UnitSimplify is expecting an expression with head Quantity, and the factor before the quantity prevents the evaluation. We have for instance:

UnitConvert[a Quantity[2, "Inches"]]
(* UnitConvert[a (Quantity[2, "Inches"])] *)

UnitConvert[Quantity[2, "Inches"]]
(* Quantity[127/2500, "Meters"] *)

Note that the expression a Quantity[2, "Inches"] does not evaluate itself to a Quantity object:

a Quantity[2, "Inches"]
(* a (Quantity[2, "Inches"]) *)

because a is not NumericQ. On the contrary, this returns a Quantity:

(1 + Sqrt[2]) Quantity[2, "Inches"]
(* Quantity[2 (1 + Sqrt[2]), "Inches"] *)

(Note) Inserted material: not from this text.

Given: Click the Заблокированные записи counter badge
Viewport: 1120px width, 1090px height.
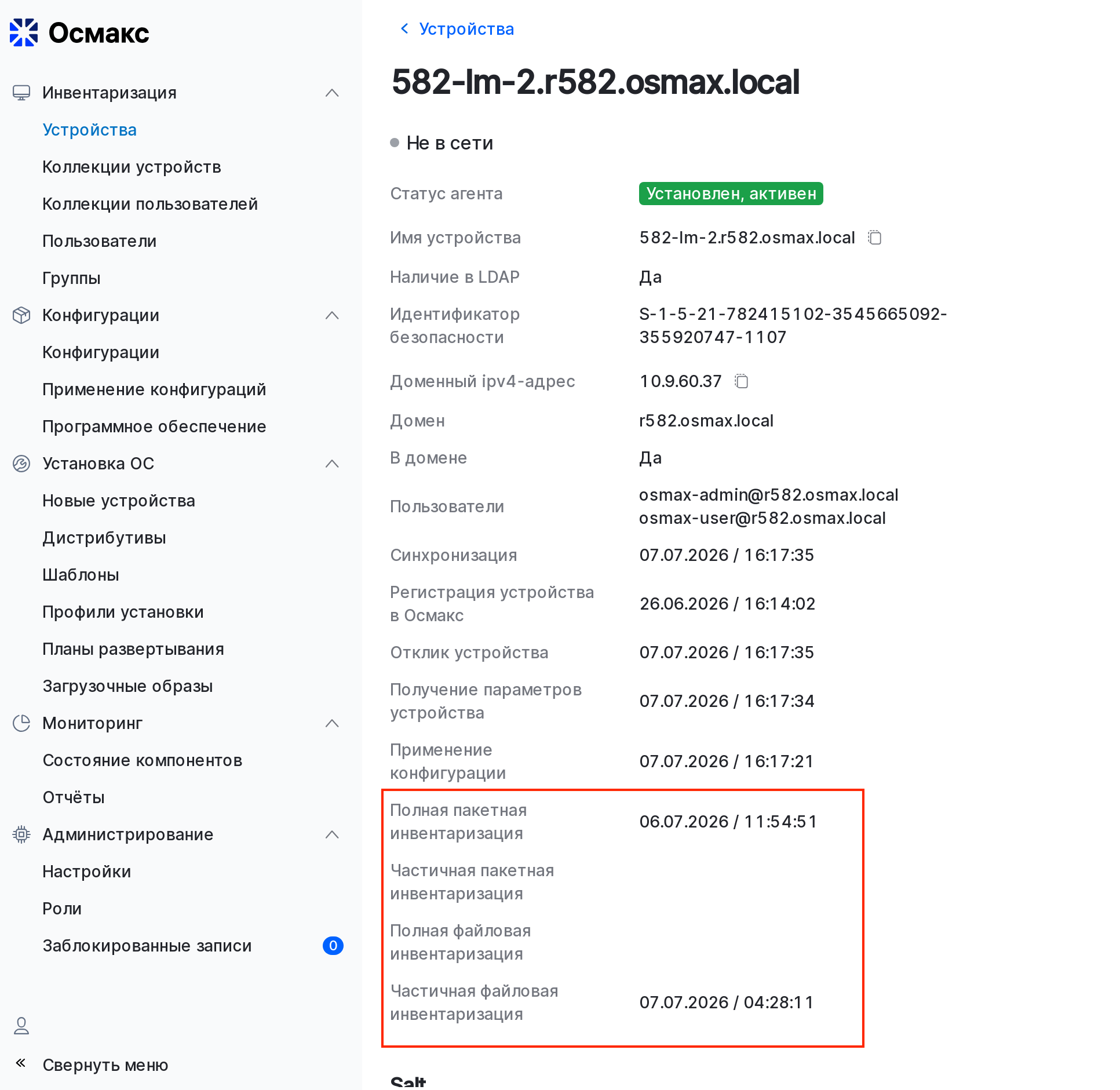Looking at the screenshot, I should coord(333,946).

Some spelunking (<<GeneralUtilities`; PrintDefinitions[Quantity]) shows the definition yielding this behavior. It starts with

Quantity /: Condition[HoldPattern[Times][...]

OP's question

Back to OP's question, a possible approach is to make the non-NumericQ factor of the expression enter the magnitude of the quantity. This can be done as follows:

makeQuantity[HoldPattern[Times[fact_, q_Quantity ?QuantityQ]]] := 
        Quantity[fact QuantityMagnitude[q], QuantityUnit[q]]

Taking OP's expression

expr = Sqrt[1 - (1.408969*10^6 radius^2)/(1.380123*10^7 + 1.408969*10^6 radius^2)] *
    Quantity[
          7.67349*10^-12 radius^2, 
          (("Amperes")^2 ("Meters")^2 ("Seconds")^2 ("Teslas")^2)/("Kilograms")
    ]

we get the expected simplification after processing:

makeQuantity[expr]

enter image description here

UnitSimplify[%]

enter image description here

This returns the mentioned result for the special case radius = 1:

% /. radius -> 1
(* Quantity[7.30944*10^-12, "Joules"] *)

The pattern I used for the definition of makeQuantity is a simple one, it may need to be enhanced depending on what the use is.